3. Data warehouses must be designed before they are built

This means that they are not flexible for new use cases that might occur after they are created.

4. Single source of truth 

However, new sources of data continue to emerge. Given the schema-on-write nature of a data warehouse, significant effort is required to add new data. This constant battle between new data sources arriving and the effort needed to integrate them means that a data warehouse rarely achieves a trustworthy “single source of truth” status.

5. Data warehouses do not work well with all data types

For example, video content, audio content, and data contained in document form are not amenable to data warehouse storage.

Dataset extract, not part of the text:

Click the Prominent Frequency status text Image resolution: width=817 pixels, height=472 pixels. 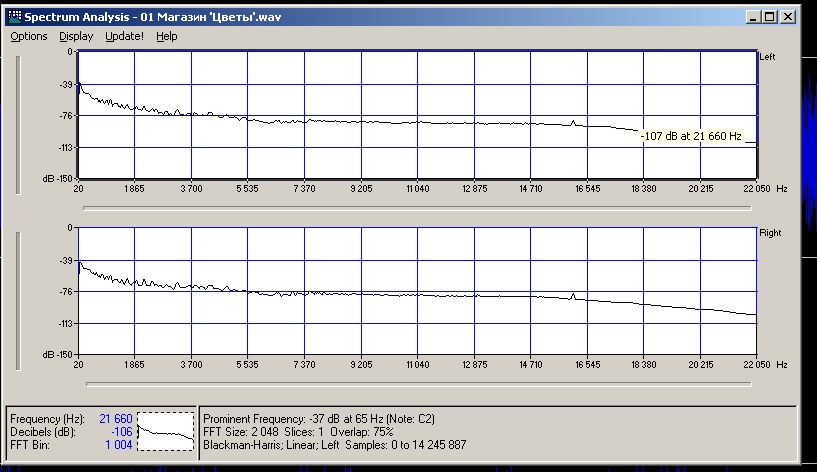320,417
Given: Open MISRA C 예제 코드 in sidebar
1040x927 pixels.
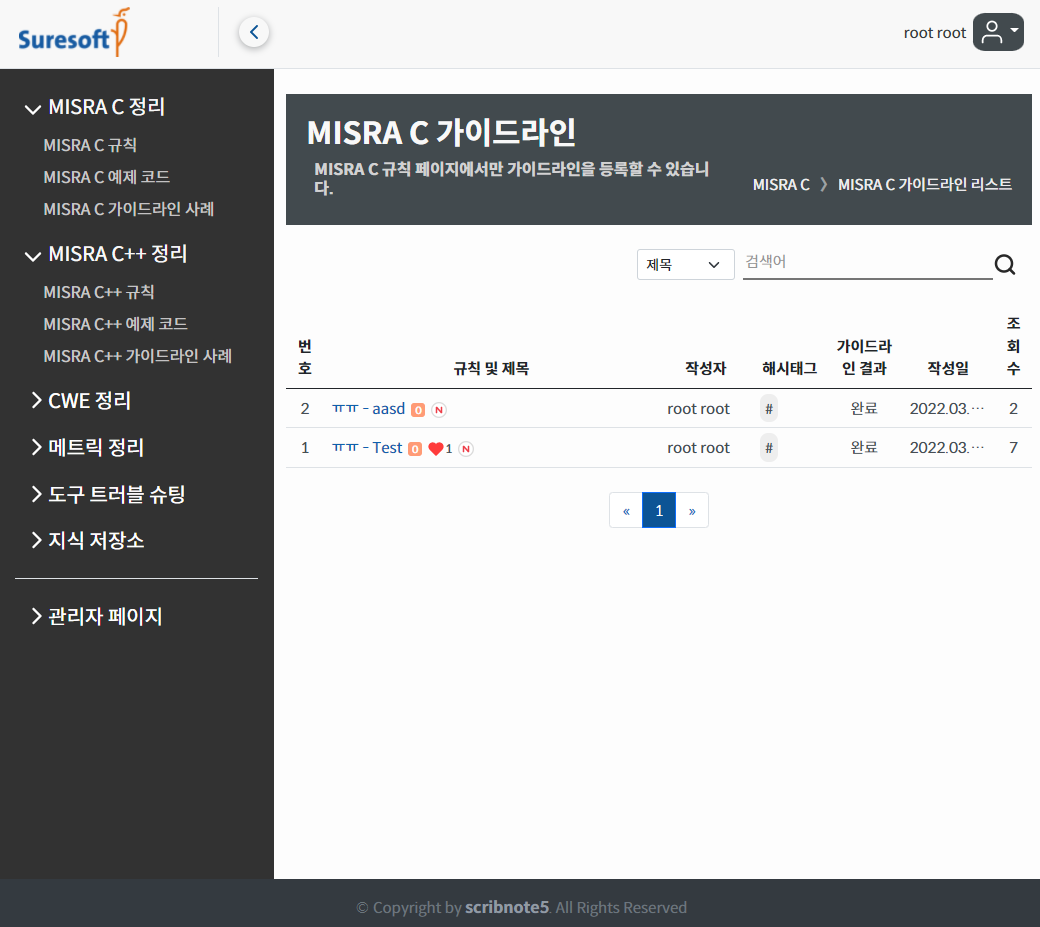Looking at the screenshot, I should [x=106, y=177].
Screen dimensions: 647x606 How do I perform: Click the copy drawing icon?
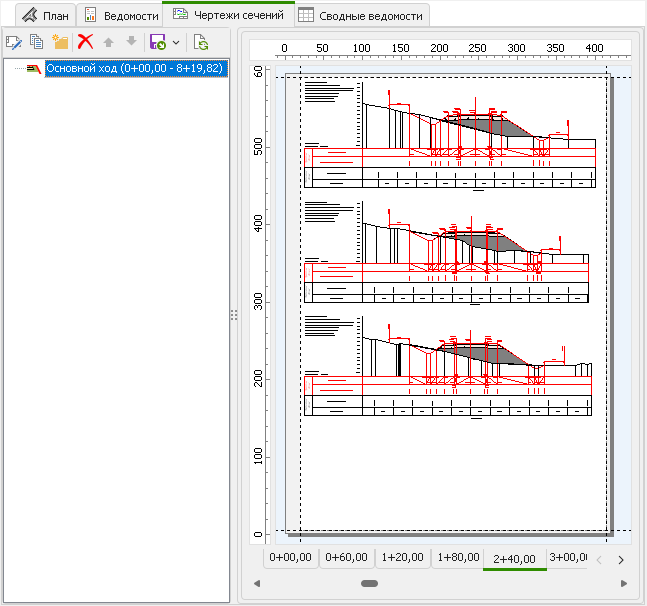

Related reading: Unstructured data 

Types of data stored in a data warehouse

Certain types of data are well-suited for storage within a data warehouse. For example, financial transaction data, operational data, customer relationship data, and enterprise resource planning data are typically stored in a data warehouse. 

However, organizations typically don’t store all the data they collect in a data warehouse. To do so would be cost-prohibitive in terms of both volume and the bandwidth required for database administration. 

Social media data, documents, and sensor data are some examples of unstructured data that might not be stored in data warehouses because they cannot be easily consolidated or structured. Data of this type is typically handled by other technologies, such as data lakes or data lakehouses, that do not restructure data before it is stored.

Some organizations use a data warehouse as their only analytical data repository. In these organizations, data analysts would only have access to data stored in a data warehouse. This could be limiting because data warehouses might not store all of the data the organization collects. 

Whether this is a problem depends on the questions the organization needs to answer. If new questions need to be answered or new data becomes available, it can be challenging to adjust the data warehouse. If this is a problem, the organization may consider using a data lake alongside its data warehouse or utilizing a data lakehouse to enhance the lifecycle of its data.